# GOAL OF THE EXERCISE:
The listing below holds a line with "1316x922 pixels." and a later line with "Image resolution: width=1080". Write out those two lines and every line between them, exactly, and nothing else.

# EXTRACTED DATA:
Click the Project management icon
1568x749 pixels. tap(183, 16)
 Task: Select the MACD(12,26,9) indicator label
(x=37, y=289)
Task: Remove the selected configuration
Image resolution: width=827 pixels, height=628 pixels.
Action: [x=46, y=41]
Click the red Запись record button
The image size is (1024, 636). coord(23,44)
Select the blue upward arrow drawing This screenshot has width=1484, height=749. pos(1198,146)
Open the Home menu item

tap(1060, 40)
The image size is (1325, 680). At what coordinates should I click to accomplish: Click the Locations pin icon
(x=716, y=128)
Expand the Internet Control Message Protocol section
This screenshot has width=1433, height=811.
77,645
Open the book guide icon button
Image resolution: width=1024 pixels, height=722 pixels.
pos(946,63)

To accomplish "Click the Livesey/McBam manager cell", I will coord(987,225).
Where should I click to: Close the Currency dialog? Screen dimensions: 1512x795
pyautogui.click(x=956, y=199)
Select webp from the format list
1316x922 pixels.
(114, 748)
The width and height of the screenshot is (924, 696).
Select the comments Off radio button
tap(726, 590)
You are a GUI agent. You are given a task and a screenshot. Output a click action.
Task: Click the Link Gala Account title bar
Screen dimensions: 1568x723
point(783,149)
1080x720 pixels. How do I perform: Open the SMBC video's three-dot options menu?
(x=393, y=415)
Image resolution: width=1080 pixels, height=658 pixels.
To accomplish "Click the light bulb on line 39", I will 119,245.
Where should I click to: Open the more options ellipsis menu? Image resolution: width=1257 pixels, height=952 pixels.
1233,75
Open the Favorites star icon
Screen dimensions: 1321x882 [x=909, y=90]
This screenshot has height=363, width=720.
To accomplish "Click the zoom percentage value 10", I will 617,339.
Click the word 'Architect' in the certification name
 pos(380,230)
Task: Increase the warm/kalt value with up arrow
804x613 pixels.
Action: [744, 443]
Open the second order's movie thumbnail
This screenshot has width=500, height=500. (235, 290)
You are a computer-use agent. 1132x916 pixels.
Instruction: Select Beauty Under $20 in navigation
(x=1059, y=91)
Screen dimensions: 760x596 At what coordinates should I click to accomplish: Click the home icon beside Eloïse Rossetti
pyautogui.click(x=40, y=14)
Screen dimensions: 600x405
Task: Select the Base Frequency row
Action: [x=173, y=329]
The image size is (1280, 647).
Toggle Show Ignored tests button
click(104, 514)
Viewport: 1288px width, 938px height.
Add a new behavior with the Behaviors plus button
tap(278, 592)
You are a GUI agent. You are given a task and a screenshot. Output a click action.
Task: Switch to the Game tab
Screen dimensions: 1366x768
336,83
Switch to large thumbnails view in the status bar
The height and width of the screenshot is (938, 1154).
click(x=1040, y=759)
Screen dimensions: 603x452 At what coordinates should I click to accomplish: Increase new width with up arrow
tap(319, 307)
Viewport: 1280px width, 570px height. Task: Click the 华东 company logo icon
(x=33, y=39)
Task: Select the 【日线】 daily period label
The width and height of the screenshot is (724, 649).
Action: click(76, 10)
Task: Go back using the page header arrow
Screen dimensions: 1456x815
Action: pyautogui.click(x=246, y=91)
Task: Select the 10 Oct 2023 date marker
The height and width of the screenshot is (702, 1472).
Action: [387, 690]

# OUTPUT FOR THIS EXERCISE:
1316x922 pixels.
(114, 748)
The width and height of the screenshot is (924, 696).
Select the comments Off radio button
tap(726, 590)
You are a GUI agent. You are given a task and a screenshot. Output a click action.
Task: Click the Link Gala Account title bar
Screen dimensions: 1568x723
point(783,149)
1080x720 pixels. How do I perform: Open the SMBC video's three-dot options menu?
(x=393, y=415)
Image resolution: width=1080 pixels, height=658 pixels.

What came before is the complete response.